- _PROBLEMS AND TASKS_:
(1) Retype the passage of the forum thread on women elders between "## Knoxienne (Apr" and "Kathryn Kuhlman, etc.", inclusive.
(2) Put the lines of the entries between the line holding "You are a computer-use agent." and the end of the entries, inclusive, into a JSON list of strings with one string per line, skipping blank lines. Leave the pictures out of the answer.

# Woman Elders - A History?



## FenderPriest (Apr 13, 2009)

To my mind, and with just a little reading on the subject, it appears to me that women have only ever been considered for ordination in Christian congregations since the mid-late 1800's. Is that correct? Does anybody have any knowledge of the history of the ordination of women as elders in church history? Just a question of curiosity to me at the moment.


----------



## PresbyDane (Apr 13, 2009)

I was tought in seminary that there is an ordination service found in the quumran community for ordination of a female high priestes, but you proberbly did not ask for jewish church history


----------



## Knoxienne (Apr 13, 2009)

FenderPriest said:


> To my mind, and with just a little reading on the subject, it appears to me that women have only ever been considered for ordination in Christian congregations since the mid-late 1800's. Is that correct? Does anybody have any knowledge of the history of the ordination of women as elders in church history? Just a question of curiosity to me at the moment.



In this country it started in the 19th century with Unitarianism - example - Julia Ward Howe, Unitarian "preacher", feminist and utopian who wrote the Battle "Hymn" of the Republic. Arminianism, while not unitarian, does emphasize man's works in salvation, so women in leadership has been popular there, albeit later in the 20th century - Aimee Semple McPherson, Kathryn Kuhlman, etc.


----------



## Scott1 (Apr 13, 2009)

In broad Christian history, that is true, before the modernism of the mid 1800's women were not ordained as church officers. Unordained women and men helped and were involved in many ways in the church, but God qualified church office authority to men with certain calling, gifting and exemplary life qualifications- and history has broadly reflected that.

The word "ordination" applies to appointed church office, Bishop, Elder, Minister and Deacon. I understand you are focusing on Elder's here but "ordination" as a divine ordinance includes Deacons too. [There were occasional periods of church history before the mid 1800's modernism when unordained women who assisted the Deacons and were called "deaconess"; they were under the authority of the Deacons, and were not ordained to office as were Deacons.]

For the broader proposition of women being "ordained" to ecclesiastical office, you may find helpful this well-researched summary paper by Mr Brian Schwertley. It traces both biblical and historical basis: 
A Historical and Biblical Examination of Women Deacons


----------



## FenderPriest (Apr 13, 2009)

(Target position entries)
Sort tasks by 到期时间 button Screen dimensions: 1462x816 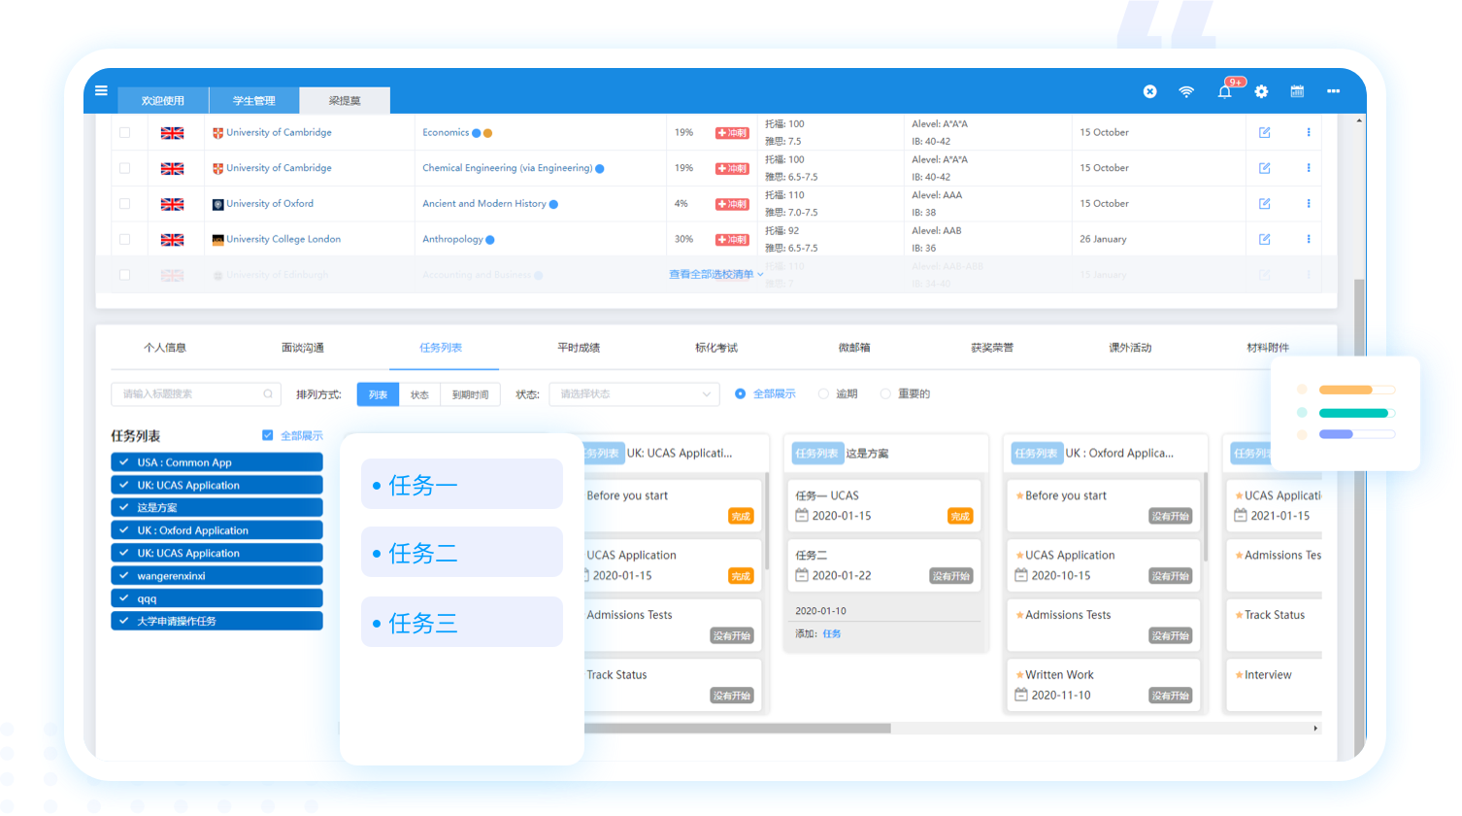470,395
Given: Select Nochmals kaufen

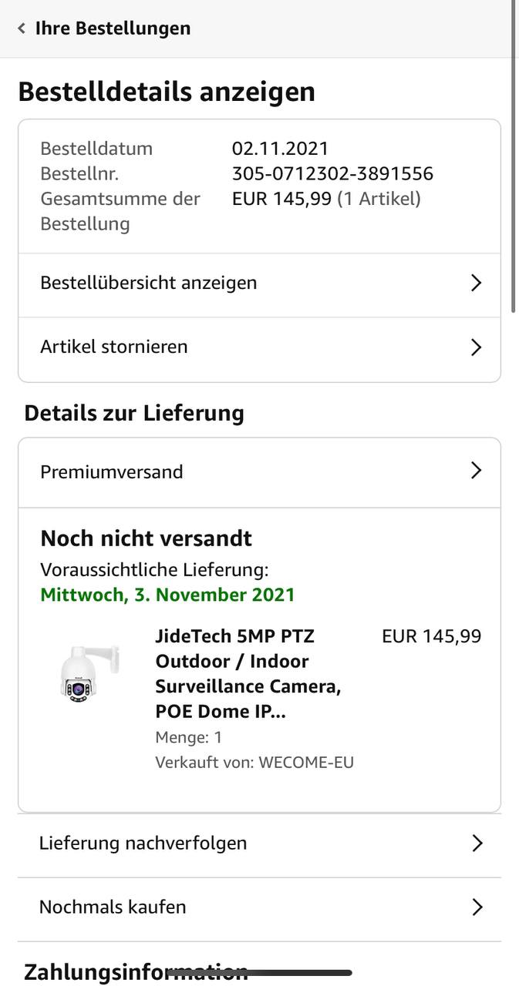Looking at the screenshot, I should click(113, 907).
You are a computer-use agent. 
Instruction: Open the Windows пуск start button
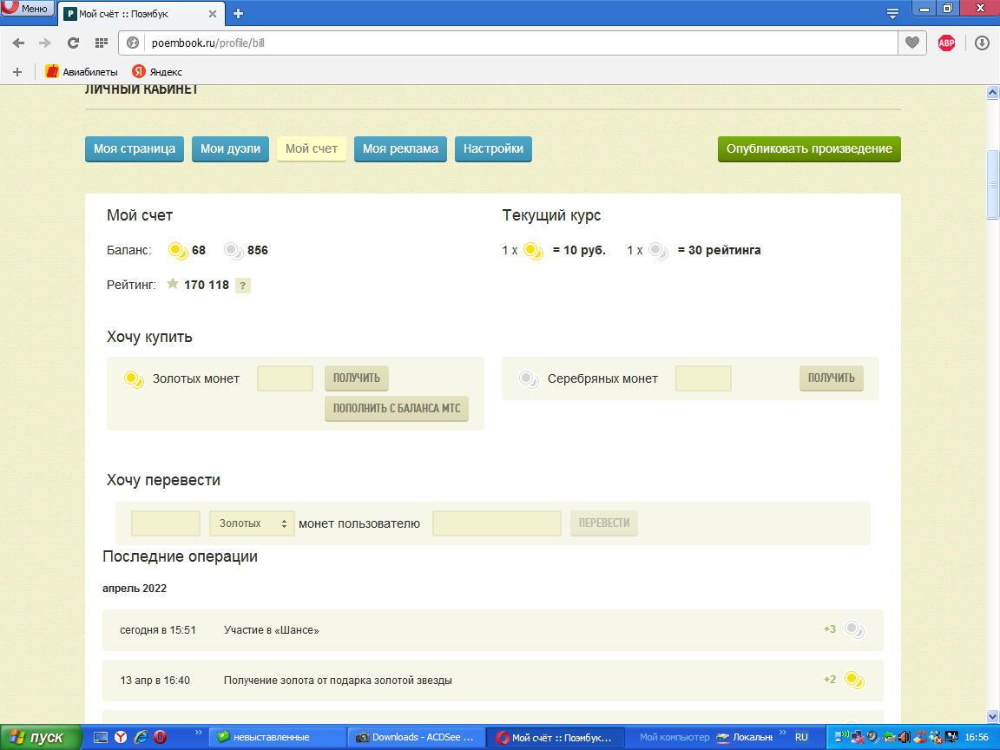pyautogui.click(x=41, y=737)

- _EXPECTED ANSWERS_:
(1)
## Knoxienne (Apr 13, 2009)

FenderPriest said:


> To my mind, and with just a little reading on the subject, it appears to me that women have only ever been considered for ordination in Christian congregations since the mid-late 1800's. Is that correct? Does anybody have any knowledge of the history of the ordination of women as elders in church history? Just a question of curiosity to me at the moment.



In this country it started in the 19th century with Unitarianism - example - Julia Ward Howe, Unitarian "preacher", feminist and utopian who wrote the Battle "Hymn" of the Republic. Arminianism, while not unitarian, does emphasize man's works in salvation, so women in leadership has been popular there, albeit later in the 20th century - Aimee Semple McPherson, Kathryn Kuhlman, etc.

(2)
[
  "You are a computer-use agent. ",
  "Instruction: Open the Windows пуск start button",
  "pyautogui.click(x=41, y=737)"
]